Kanye the Merciless
During the month following his performance of “Black Skinhead” and “New Slaves” on Saturday Night Live, there was a lot of talk that Kanye West’s Yeezus would be dark, abrasive, and challenging. West described his new sound as “aspiration minimalism” in a rare and quickly legendary New York Times interview. Some speculated that the album would tilt towards industrial rock based on the (probably wrong) assumption that “Black Skinhead” sampled Marilyn Manson’s “Beautiful People.”
Reports of the album’s stark sound ring true. It’s a good one too, although I like it and do not love it. It is a wholly separate creature from his College Trilogy albums and is a million miles away from the rich, lush sound of My Beautiful Dark Twisted Fantasy. The closest precedent for Yeezus is the lonely 808s & Heartbreak. However, 808s gave us a heartbroken Kanye, whereas the Kanye of Yeezus sounds hateful. “On Sight” should score the birth of villain, a merciless electro-lord fueled by rage and vengeance. Kanye cops to the fact that he looks to not be having fun 90 percent of the time in the NYT interview, but Yeezus sounds like it wants to banish fun altogether. Our rapper turned artist turned villain turned redeemed soul has taken a scorched earth approach towards critics once thought slain.
Normally I love music this raw, but I’m not sure that I like this version of Kanye. From a position of anger, his jokes have less punch and his confessions less soul. Steven Hyden had it very right when he wrote:
“Is Kanye a good person?” has been a running question on all of his records; this is the first time West hasn’t allowed for the possibility that the answer might be “yes.”
His entire body of work refutes that Kanye is a bad person, but within the context of Yeezus, this is almost entirely true. “Bound 2” comes closest to softening the album, but he doesn’t approach College Dropout era likeability.

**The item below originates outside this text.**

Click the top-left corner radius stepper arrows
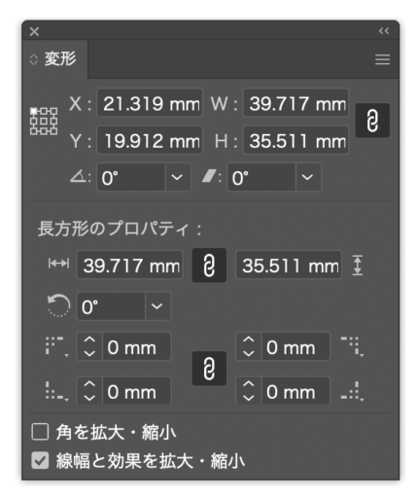Image resolution: width=417 pixels, height=499 pixels. click(89, 346)
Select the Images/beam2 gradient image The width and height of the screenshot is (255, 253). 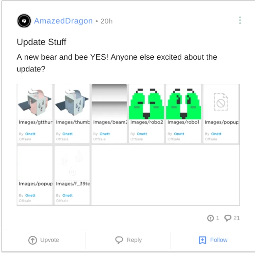coord(109,102)
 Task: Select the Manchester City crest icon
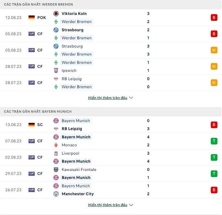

The song that I’ve kept thinking about since Yeezus dropped is “Everything I Am.” Graduation was a considerably less harsh album, but even it required a digestive. “Everything I Am” is sincere, even sappy. There’s a little swagger, a little confession and social consciousness, all wrapped up in a charmingly vulnerable package. Kanye steps out of playing the megalomaniacal character and shows that, behind the curtain, he gets it. The chorus, poetry worthy of a high school yearbook, contains everything you need to decipher the him as an artist. I don’t think meant to do so at the time, but “Everything I Am” is the truest thing that Kanye would ever write about Kanye.